What to work on: Leaving out the pictures, please retype each record exactly.

[Listed entries]

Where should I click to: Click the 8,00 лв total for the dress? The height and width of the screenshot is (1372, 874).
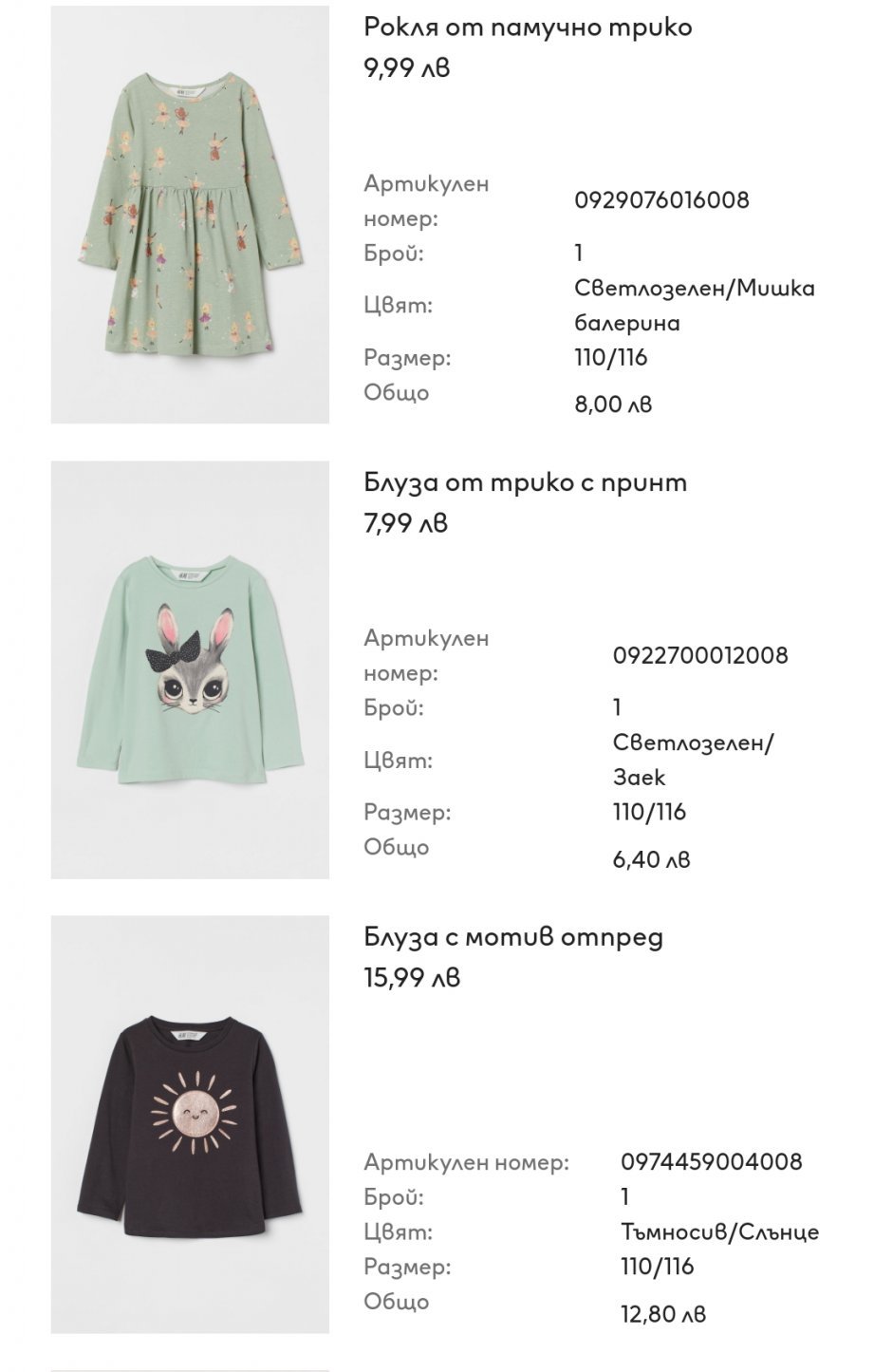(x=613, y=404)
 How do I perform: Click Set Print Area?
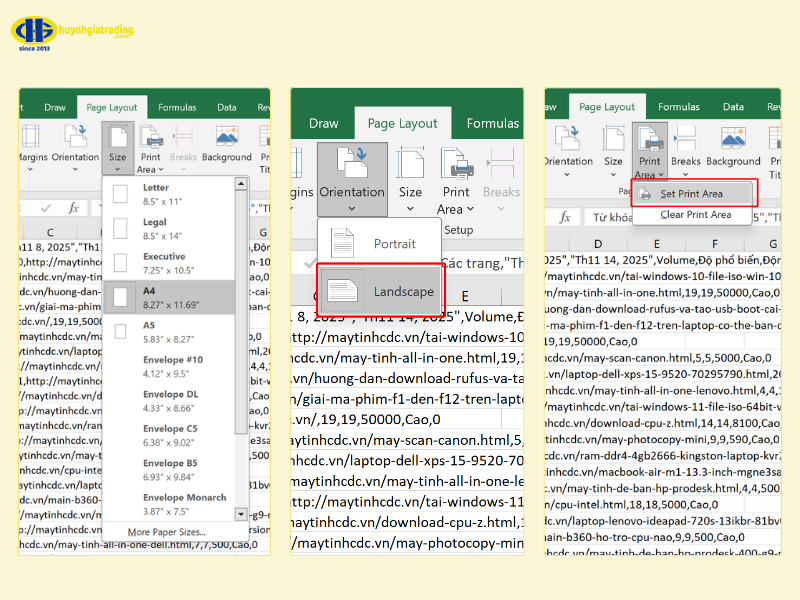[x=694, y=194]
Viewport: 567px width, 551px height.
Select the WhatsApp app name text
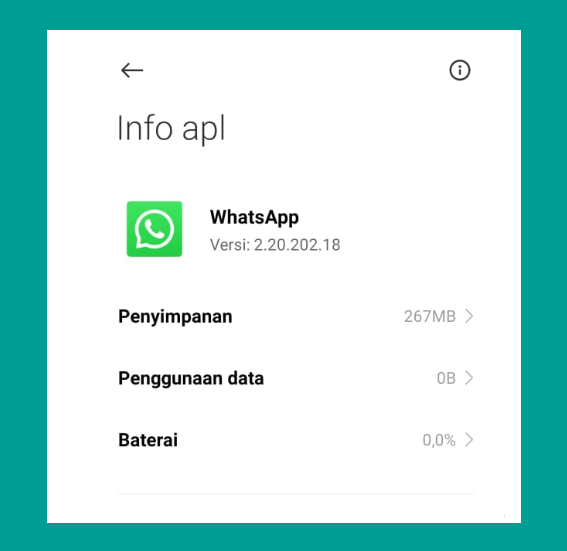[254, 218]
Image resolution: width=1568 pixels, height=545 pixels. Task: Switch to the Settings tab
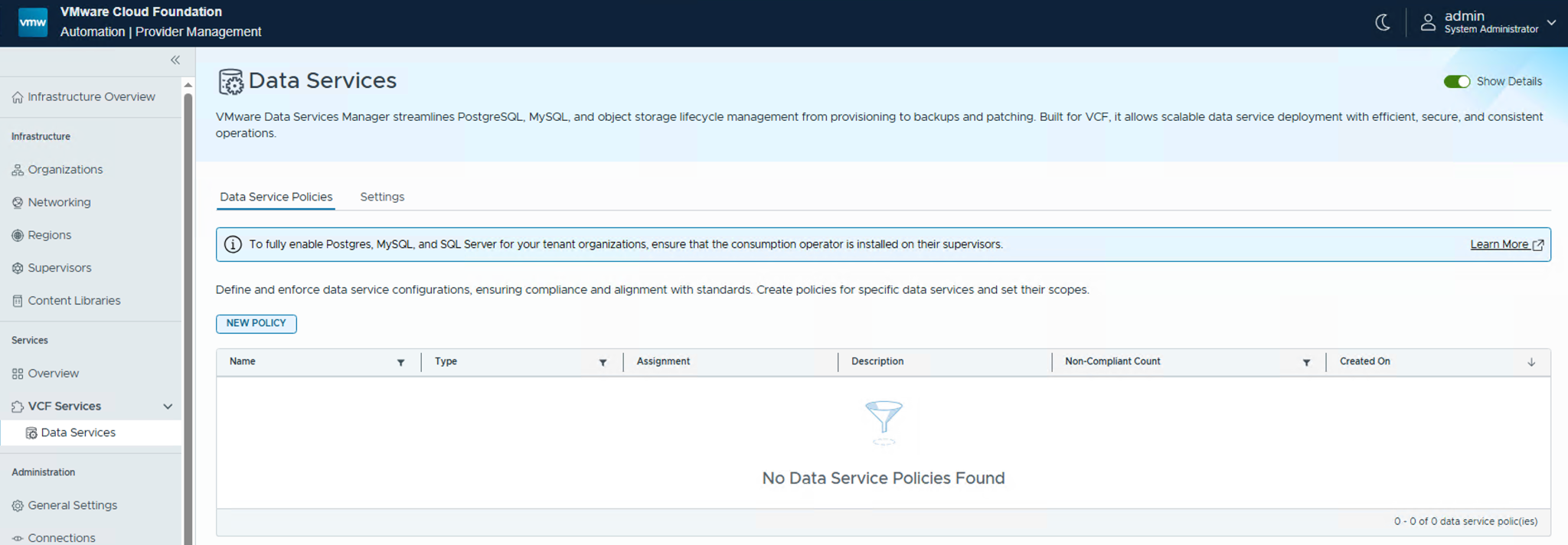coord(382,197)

[/Listed entries]

Response below:
Where should I click to: Click the 8,00 лв total for the dress? The height and width of the screenshot is (1372, 874).
(x=613, y=404)
 How do I perform: Click Set Print Area?
[x=694, y=194]
Viewport: 567px width, 551px height.
Select the WhatsApp app name text
[254, 218]
Image resolution: width=1568 pixels, height=545 pixels. Task: Switch to the Settings tab
coord(382,197)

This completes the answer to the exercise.